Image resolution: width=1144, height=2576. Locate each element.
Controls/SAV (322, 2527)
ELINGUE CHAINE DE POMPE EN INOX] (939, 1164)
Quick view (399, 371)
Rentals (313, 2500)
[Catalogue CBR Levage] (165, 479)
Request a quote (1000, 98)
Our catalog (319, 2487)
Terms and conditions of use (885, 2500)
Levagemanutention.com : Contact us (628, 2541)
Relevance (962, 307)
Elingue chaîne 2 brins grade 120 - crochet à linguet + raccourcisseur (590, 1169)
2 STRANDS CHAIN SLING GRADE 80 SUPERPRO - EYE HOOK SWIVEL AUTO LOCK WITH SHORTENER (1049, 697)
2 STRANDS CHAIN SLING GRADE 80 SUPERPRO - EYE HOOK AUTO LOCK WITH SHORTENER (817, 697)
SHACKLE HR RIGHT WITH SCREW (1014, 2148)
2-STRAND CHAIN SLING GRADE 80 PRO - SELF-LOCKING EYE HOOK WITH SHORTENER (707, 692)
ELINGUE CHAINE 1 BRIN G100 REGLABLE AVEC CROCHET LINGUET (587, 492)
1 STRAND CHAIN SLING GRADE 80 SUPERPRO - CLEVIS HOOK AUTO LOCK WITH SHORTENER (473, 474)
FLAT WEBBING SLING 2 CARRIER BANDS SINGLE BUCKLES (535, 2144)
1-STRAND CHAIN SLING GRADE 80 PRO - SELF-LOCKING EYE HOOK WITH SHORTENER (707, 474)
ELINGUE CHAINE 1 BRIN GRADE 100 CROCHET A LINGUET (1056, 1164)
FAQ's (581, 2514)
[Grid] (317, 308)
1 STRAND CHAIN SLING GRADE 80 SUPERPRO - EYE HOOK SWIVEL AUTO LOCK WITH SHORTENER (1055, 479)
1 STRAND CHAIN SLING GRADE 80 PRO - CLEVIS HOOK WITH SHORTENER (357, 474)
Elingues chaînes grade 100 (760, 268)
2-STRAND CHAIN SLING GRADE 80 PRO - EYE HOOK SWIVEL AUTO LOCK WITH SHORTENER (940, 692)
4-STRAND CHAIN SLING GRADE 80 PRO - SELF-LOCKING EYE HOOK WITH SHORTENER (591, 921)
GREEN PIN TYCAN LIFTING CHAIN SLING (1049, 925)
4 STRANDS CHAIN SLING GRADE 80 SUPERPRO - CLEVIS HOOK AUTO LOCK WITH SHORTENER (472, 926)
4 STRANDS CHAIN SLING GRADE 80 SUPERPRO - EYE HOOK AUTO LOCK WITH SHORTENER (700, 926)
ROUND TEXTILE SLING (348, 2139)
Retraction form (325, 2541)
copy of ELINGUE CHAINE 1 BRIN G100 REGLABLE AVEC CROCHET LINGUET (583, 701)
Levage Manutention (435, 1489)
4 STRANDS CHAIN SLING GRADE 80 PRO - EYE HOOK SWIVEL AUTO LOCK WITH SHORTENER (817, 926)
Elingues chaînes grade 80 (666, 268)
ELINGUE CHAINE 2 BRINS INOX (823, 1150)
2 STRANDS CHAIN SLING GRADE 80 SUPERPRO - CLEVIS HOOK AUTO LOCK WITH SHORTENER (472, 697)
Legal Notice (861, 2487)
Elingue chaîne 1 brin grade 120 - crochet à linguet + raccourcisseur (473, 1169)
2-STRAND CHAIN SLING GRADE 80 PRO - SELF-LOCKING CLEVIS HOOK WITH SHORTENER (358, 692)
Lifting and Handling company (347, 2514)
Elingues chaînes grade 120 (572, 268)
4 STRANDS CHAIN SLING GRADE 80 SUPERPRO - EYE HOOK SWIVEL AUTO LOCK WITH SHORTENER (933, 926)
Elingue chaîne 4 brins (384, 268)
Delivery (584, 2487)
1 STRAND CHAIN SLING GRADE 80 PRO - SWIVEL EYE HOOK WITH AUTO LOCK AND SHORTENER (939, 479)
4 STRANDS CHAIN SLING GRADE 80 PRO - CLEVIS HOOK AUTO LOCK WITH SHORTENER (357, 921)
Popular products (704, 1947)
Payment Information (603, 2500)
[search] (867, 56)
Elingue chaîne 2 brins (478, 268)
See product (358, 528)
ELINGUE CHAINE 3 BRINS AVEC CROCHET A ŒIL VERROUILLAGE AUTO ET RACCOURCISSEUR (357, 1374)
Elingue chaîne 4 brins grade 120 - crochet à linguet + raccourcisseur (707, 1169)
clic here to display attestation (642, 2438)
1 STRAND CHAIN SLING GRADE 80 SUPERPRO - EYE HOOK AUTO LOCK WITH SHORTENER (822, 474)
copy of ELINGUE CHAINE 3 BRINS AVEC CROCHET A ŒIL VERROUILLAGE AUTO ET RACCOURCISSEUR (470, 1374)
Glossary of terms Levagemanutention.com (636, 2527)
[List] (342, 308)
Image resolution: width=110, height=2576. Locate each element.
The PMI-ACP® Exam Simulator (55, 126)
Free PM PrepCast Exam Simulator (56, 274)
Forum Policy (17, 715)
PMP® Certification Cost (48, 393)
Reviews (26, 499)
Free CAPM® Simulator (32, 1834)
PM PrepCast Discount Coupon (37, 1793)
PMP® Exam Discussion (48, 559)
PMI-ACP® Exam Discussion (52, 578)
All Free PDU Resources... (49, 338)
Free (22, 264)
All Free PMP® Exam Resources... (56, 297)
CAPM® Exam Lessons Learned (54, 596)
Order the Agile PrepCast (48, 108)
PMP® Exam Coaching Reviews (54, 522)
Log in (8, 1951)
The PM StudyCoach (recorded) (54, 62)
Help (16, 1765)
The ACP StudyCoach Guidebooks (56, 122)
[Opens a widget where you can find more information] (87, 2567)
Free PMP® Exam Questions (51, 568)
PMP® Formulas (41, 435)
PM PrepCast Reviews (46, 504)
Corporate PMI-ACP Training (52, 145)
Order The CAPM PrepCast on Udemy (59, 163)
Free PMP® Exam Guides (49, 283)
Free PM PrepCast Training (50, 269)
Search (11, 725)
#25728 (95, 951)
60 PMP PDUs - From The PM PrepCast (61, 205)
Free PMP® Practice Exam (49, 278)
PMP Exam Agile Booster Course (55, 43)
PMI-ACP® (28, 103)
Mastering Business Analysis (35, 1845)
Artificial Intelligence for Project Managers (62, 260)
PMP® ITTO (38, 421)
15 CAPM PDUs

* WHAT YOU WILL DO:
Going line by line, copy the data above exactly.

* RESULT:
Image resolution: width=1144, height=2576. Locate each element.
Controls/SAV (322, 2527)
ELINGUE CHAINE DE POMPE EN INOX] (939, 1164)
Quick view (399, 371)
Rentals (313, 2500)
[Catalogue CBR Levage] (165, 479)
Request a quote (1000, 98)
Our catalog (319, 2487)
Terms and conditions of use (885, 2500)
Levagemanutention.com : Contact us (628, 2541)
Relevance (962, 307)
Elingue chaîne 2 brins grade 120 - crochet à linguet + raccourcisseur (590, 1169)
2 STRANDS CHAIN SLING GRADE 80 SUPERPRO - EYE HOOK SWIVEL AUTO LOCK WITH SHORTENER (1049, 697)
2 STRANDS CHAIN SLING GRADE 80 SUPERPRO - EYE HOOK AUTO LOCK WITH SHORTENER (817, 697)
SHACKLE HR RIGHT WITH SCREW (1014, 2148)
2-STRAND CHAIN SLING GRADE 80 PRO - SELF-LOCKING EYE HOOK WITH SHORTENER (707, 692)
ELINGUE CHAINE 1 BRIN G100 REGLABLE AVEC CROCHET LINGUET (587, 492)
1 STRAND CHAIN SLING GRADE 80 SUPERPRO - CLEVIS HOOK AUTO LOCK WITH SHORTENER (473, 474)
FLAT WEBBING SLING 2 CARRIER BANDS SINGLE BUCKLES (535, 2144)
1-STRAND CHAIN SLING GRADE 80 PRO - SELF-LOCKING EYE HOOK WITH SHORTENER (707, 474)
ELINGUE CHAINE 1 BRIN GRADE 100 CROCHET A LINGUET (1056, 1164)
FAQ's (581, 2514)
[Grid] (317, 308)
1 STRAND CHAIN SLING GRADE 80 SUPERPRO - EYE HOOK SWIVEL AUTO LOCK WITH SHORTENER (1055, 479)
1 STRAND CHAIN SLING GRADE 80 PRO - CLEVIS HOOK WITH SHORTENER (357, 474)
Elingues chaînes grade 100 (760, 268)
2-STRAND CHAIN SLING GRADE 80 PRO - EYE HOOK SWIVEL AUTO LOCK WITH SHORTENER (940, 692)
4-STRAND CHAIN SLING GRADE 80 PRO - SELF-LOCKING EYE HOOK WITH SHORTENER (591, 921)
GREEN PIN TYCAN LIFTING CHAIN SLING (1049, 925)
4 STRANDS CHAIN SLING GRADE 80 SUPERPRO - CLEVIS HOOK AUTO LOCK WITH SHORTENER (472, 926)
4 STRANDS CHAIN SLING GRADE 80 SUPERPRO - EYE HOOK AUTO LOCK WITH SHORTENER (700, 926)
ROUND TEXTILE SLING (348, 2139)
Retraction form (325, 2541)
copy of ELINGUE CHAINE 1 BRIN G100 REGLABLE AVEC CROCHET LINGUET (583, 701)
Levage Manutention (435, 1489)
4 STRANDS CHAIN SLING GRADE 80 PRO - EYE HOOK SWIVEL AUTO LOCK WITH SHORTENER (817, 926)
Elingues chaînes grade 80 (666, 268)
ELINGUE CHAINE 2 BRINS INOX (823, 1150)
2 STRANDS CHAIN SLING GRADE 80 SUPERPRO - CLEVIS HOOK AUTO LOCK WITH SHORTENER (472, 697)
Legal Notice (861, 2487)
Elingue chaîne 1 brin grade 120 - crochet à linguet + raccourcisseur (473, 1169)
2-STRAND CHAIN SLING GRADE 80 PRO - SELF-LOCKING CLEVIS HOOK WITH SHORTENER (358, 692)
Lifting and Handling company (347, 2514)
Elingues chaînes grade 120 (572, 268)
4 STRANDS CHAIN SLING GRADE 80 SUPERPRO - EYE HOOK SWIVEL AUTO LOCK WITH SHORTENER (933, 926)
Elingue chaîne 4 brins (384, 268)
Delivery (584, 2487)
1 STRAND CHAIN SLING GRADE 80 PRO - SWIVEL EYE HOOK WITH AUTO LOCK AND SHORTENER (939, 479)
4 STRANDS CHAIN SLING GRADE 80 PRO - CLEVIS HOOK AUTO LOCK WITH SHORTENER (357, 921)
Popular products (704, 1947)
Payment Information (603, 2500)
[search] (867, 56)
Elingue chaîne 2 brins (478, 268)
See product (358, 528)
ELINGUE CHAINE 3 BRINS AVEC CROCHET A ŒIL VERROUILLAGE AUTO ET RACCOURCISSEUR (357, 1374)
Elingue chaîne 4 brins grade 120 - crochet à linguet + raccourcisseur (707, 1169)
clic here to display attestation (642, 2438)
1 STRAND CHAIN SLING GRADE 80 SUPERPRO - EYE HOOK AUTO LOCK WITH SHORTENER (822, 474)
copy of ELINGUE CHAINE 3 BRINS AVEC CROCHET A ŒIL VERROUILLAGE AUTO ET RACCOURCISSEUR (470, 1374)
Glossary of terms Levagemanutention.com (636, 2527)
[List] (342, 308)
Image resolution: width=110, height=2576. Locate each element.
The PMI-ACP® Exam Simulator (55, 126)
Free PM PrepCast Exam Simulator (56, 274)
Forum Policy (17, 715)
PMP® Certification Cost (48, 393)
Reviews (26, 499)
Free CAPM® Simulator (32, 1834)
PM PrepCast Discount Coupon (37, 1793)
PMP® Exam Discussion (48, 559)
PMI-ACP® Exam Discussion (52, 578)
All Free PDU Resources... (49, 338)
Free (22, 264)
All Free PMP® Exam Resources... (56, 297)
CAPM® Exam Lessons Learned (54, 596)
Order the Agile PrepCast (48, 108)
PMP® Exam Coaching Reviews (54, 522)
Log in (8, 1951)
The PM StudyCoach (recorded) (54, 62)
Help (16, 1765)
The ACP StudyCoach Guidebooks (56, 122)
[Opens a widget where you can find more information] (87, 2567)
Free PMP® Exam Questions (51, 568)
PMP® Formulas (41, 435)
PM PrepCast Reviews (46, 504)
Corporate PMI-ACP Training (52, 145)
Order The CAPM PrepCast on Udemy (59, 163)
Free PMP® Exam Guides (49, 283)
Free PM PrepCast Training (50, 269)
Search (11, 725)
#25728 (95, 951)
60 PMP PDUs - From The PM PrepCast (61, 205)
Free PMP® Practice Exam (49, 278)
PMP Exam Agile Booster Course (55, 43)
PMI-ACP® (28, 103)
Mastering Business Analysis (35, 1845)
Artificial Intelligence for Project Managers (62, 260)
PMP® ITTO (38, 421)
15 CAPM PDUs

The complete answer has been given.